--- START ---

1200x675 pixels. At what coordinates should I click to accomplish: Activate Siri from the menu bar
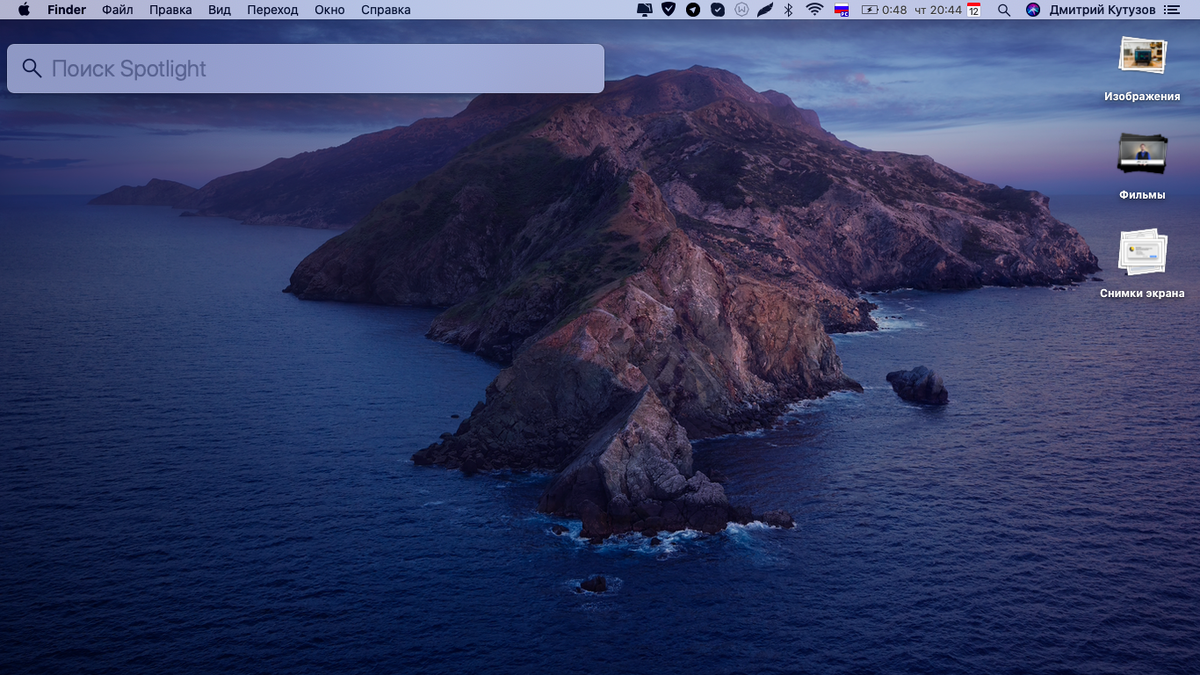click(x=1033, y=10)
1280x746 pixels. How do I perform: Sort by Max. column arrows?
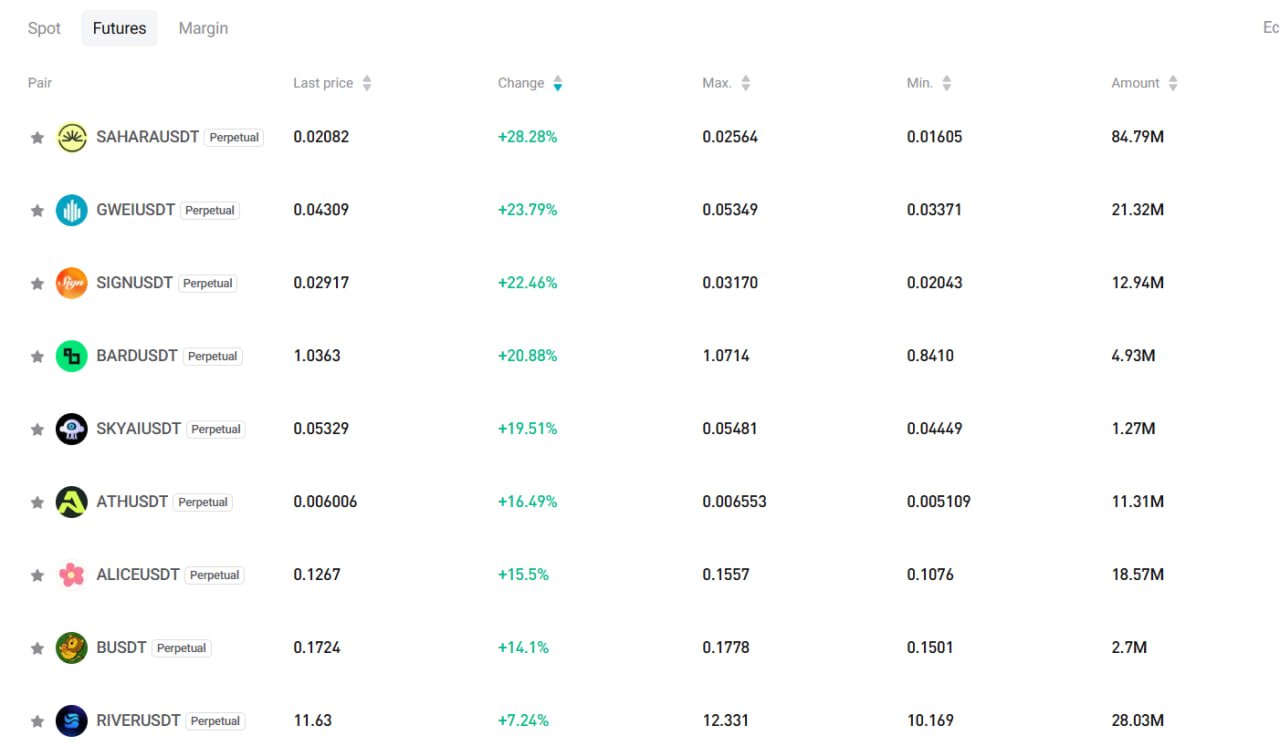[x=746, y=84]
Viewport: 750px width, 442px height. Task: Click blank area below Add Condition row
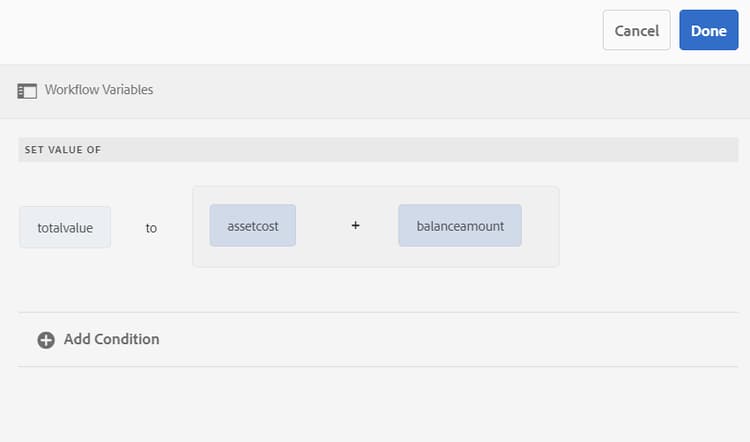pyautogui.click(x=375, y=405)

--- END ---

With the pictures stripped out, return each record word for word.

1200x675 pixels. At what coordinates should I click to accomplish: Activate Siri from the menu bar
click(x=1033, y=10)
1280x746 pixels. How do I perform: Sort by Max. column arrows?
[x=746, y=84]
Viewport: 750px width, 442px height. Task: Click blank area below Add Condition row
pyautogui.click(x=375, y=405)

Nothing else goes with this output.